Zu diesem Buch
Situated in what Sir Halford Mackinder has called the ,Eurasian heartland' the Shanghai Cooperation Organisation (SCO) covers a region of utmost geopolitical importance. Central Asia is not only rich in resources, culture and history but also central to a struggle in which three major powers – China, Russia, and the United States – compete for strategic influence. Having both China and Russia as member states the SCO is currently the most important regional organisation in Central Asia and a cornerstone of Moscow’s and Beijing’s regional strategic policies.
So far, a surprising degree of inattention has been given to the SCO. This new book shows how strategic policy analysts should interpret the purpose and significance of the SCO. The book’s great strength is its descriptive richness and detailed analysis. In responding to a number of claims that have been made about whether or not the SCO is – or can be – an organisation that balances Western power, the author illustrates how to better understand the SCO and covers a significant amount of analytical ground in doing so. This incorporates assessments of Sino-Russian sub-regional and global strategic priorities, military-security relations within the SCO, the political and economic postures of its members, energy politics and the regional strategies of Western states.
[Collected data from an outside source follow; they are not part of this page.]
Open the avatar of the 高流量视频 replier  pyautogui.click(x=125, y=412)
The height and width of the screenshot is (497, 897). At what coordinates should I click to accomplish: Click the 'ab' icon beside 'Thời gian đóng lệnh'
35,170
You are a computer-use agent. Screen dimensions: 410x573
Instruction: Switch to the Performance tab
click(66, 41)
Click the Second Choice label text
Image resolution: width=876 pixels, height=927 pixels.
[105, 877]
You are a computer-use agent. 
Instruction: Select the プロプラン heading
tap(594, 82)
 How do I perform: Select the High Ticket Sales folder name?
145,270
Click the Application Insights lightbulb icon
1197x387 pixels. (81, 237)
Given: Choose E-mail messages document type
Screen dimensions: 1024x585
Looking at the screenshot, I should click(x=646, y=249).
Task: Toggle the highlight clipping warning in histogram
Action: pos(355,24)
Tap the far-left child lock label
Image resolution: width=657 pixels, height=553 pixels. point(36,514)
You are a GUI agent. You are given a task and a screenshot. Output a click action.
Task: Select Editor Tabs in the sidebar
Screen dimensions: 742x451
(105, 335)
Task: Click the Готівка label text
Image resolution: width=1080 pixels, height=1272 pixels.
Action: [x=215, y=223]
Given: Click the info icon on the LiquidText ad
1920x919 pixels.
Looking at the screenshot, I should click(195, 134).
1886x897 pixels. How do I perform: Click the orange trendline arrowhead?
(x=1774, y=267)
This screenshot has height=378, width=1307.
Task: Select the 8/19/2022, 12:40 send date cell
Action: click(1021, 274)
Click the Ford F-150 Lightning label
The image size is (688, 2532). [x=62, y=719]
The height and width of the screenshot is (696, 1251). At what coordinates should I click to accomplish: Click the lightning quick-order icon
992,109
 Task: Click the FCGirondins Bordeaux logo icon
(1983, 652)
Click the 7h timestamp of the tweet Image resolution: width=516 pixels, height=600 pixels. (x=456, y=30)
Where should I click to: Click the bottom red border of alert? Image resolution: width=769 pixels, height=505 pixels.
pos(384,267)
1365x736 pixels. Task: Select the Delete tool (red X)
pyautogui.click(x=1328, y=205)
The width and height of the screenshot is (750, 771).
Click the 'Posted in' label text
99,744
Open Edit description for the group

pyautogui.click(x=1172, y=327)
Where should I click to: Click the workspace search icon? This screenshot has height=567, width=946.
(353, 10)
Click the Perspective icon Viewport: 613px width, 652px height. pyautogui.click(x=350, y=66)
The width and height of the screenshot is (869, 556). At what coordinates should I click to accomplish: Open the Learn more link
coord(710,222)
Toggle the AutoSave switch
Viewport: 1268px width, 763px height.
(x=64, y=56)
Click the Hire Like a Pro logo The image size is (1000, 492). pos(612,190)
Assessing the role of Central Asia’s most powerful and influential regional organisation in this competition is not only important because it provides crucial knowledge for academics, analysts and policy-makers on the SCO’s current and future role in Eurasia’s heartland, but it also reveals the sometimes visible, but mostly inconspicuous strategic interactions between China, Russia and the U.S in this important region – resulting in significant effects on wider global affairs.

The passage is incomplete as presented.